South Charleston council approves natural gas right-of-way

SOUTH CHARLESTON, W.Va. — The South Charleston City Council approved a right-of-way ordinance last week allowing Reserve Oil and Gas Inc. to extend a gas line to a proposed well near Thomas Memorial Hospital.

The company has a well permitted behind the hospital near the railroad tracks along Pennsylvania Avenue. The resolution allows for the line to be extended to the well near houses on Kenna Drive.

Reserve Oil and Gas Land Manager and Counsel Doug Douglass said most of the gas is sold to Mountaineer Gas Corp.

“Our closest location to tie that line is back by Kenna homes and (the West Virginia) State Police (dispatch,)” he said. “It’ll feed the gas from the well to the buyer.”

Douglass said the line also has its economic benefits, adding natural gas production has a potential market in West Virginia.

“I think it’s our potential saving grace for our economic return to our state,” he said. “We have this wonderful resource under our feet that we need to develop and we’ve got to have certain things in place to get a good return on it.”

South Charleston currently has two operating wells on city-owned property: near the house of Kenna Drive and on Little Creek golf course.

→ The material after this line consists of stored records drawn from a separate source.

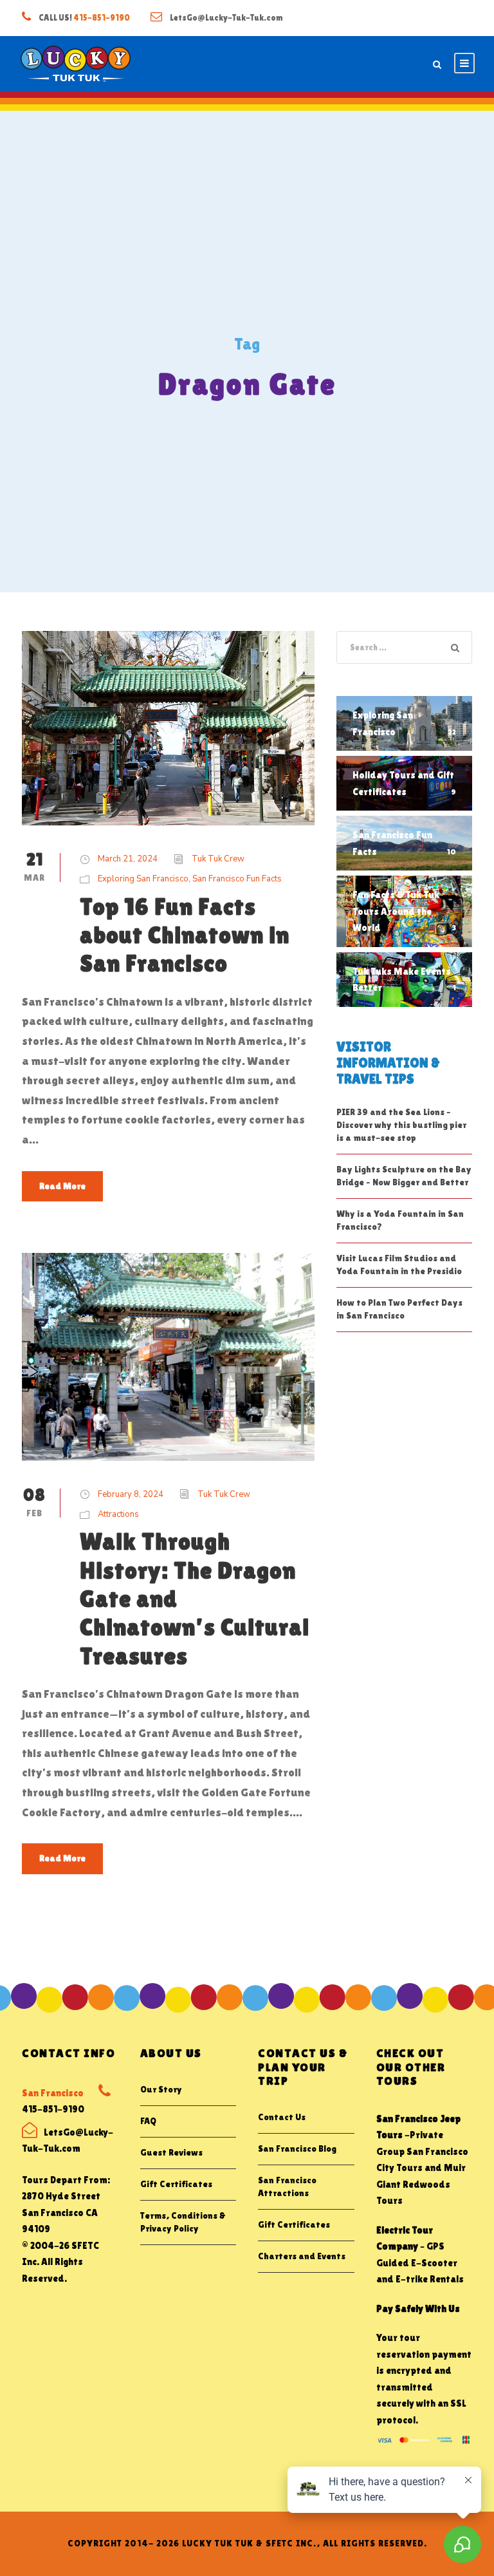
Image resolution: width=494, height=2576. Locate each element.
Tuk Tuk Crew (218, 859)
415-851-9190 (101, 18)
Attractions (118, 1514)
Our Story (161, 2089)
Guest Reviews (171, 2152)
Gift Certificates (176, 2184)
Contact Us (282, 2117)
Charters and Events (301, 2256)
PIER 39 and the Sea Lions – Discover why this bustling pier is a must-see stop (401, 1125)
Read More (62, 1186)
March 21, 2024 (128, 859)
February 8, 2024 (130, 1494)
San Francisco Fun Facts (237, 879)
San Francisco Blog (297, 2148)
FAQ (148, 2121)
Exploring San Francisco (143, 879)
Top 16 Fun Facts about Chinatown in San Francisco (184, 935)
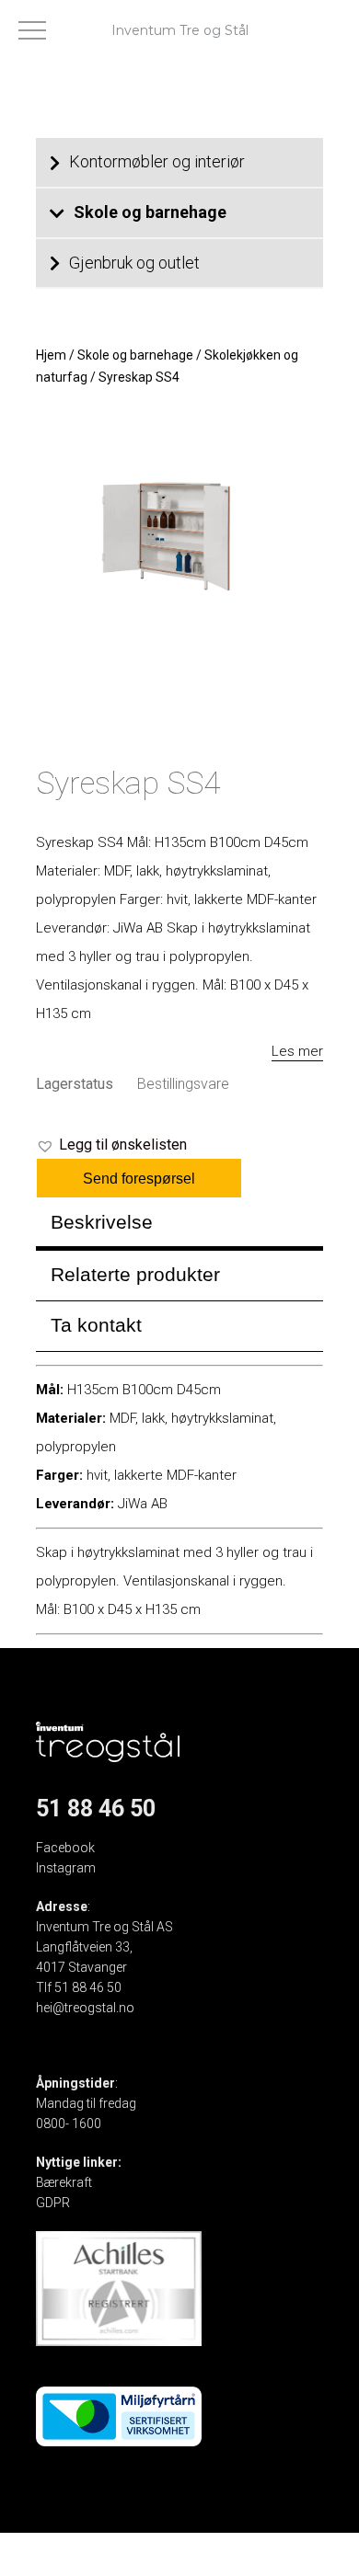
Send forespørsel (139, 1178)
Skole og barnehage (150, 212)
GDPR (53, 2202)
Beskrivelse (102, 1221)
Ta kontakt (96, 1324)
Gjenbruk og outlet (134, 262)
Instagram (66, 1867)
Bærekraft (64, 2182)
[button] (111, 1145)
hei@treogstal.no (85, 2007)
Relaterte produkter (135, 1274)
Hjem (51, 355)
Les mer (297, 1051)
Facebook (65, 1847)
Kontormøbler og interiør (157, 161)
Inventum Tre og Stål (180, 30)
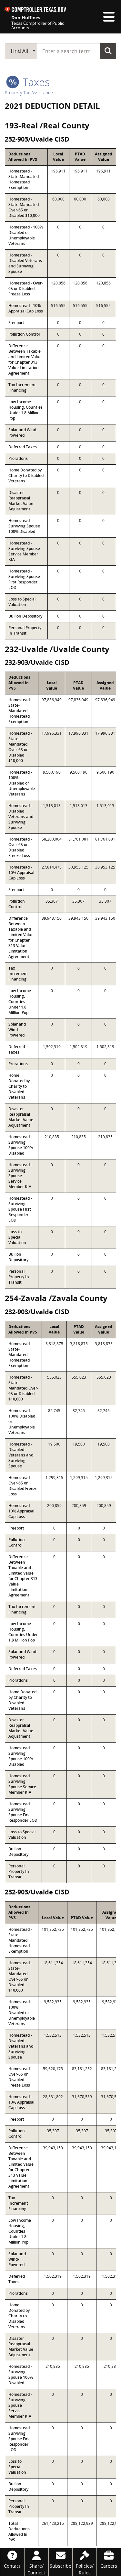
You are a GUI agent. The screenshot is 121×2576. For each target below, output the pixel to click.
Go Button (108, 51)
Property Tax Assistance (29, 92)
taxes (35, 82)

Mayor Frank Mullens said the wells have economic potential, but not just for the reasons some may think.

“During the polar vortexes and colder winters, at Corridor G some of the businesses were on the verge of shutting down because there was not enough gas supply to keep the businesses warm,” he said.

Mullens said the company is looking to develop infrastructure to efficiently carry gas down Corridor G.

There is not a schedule for when the well near Thomas Memorial Hospital will become operational.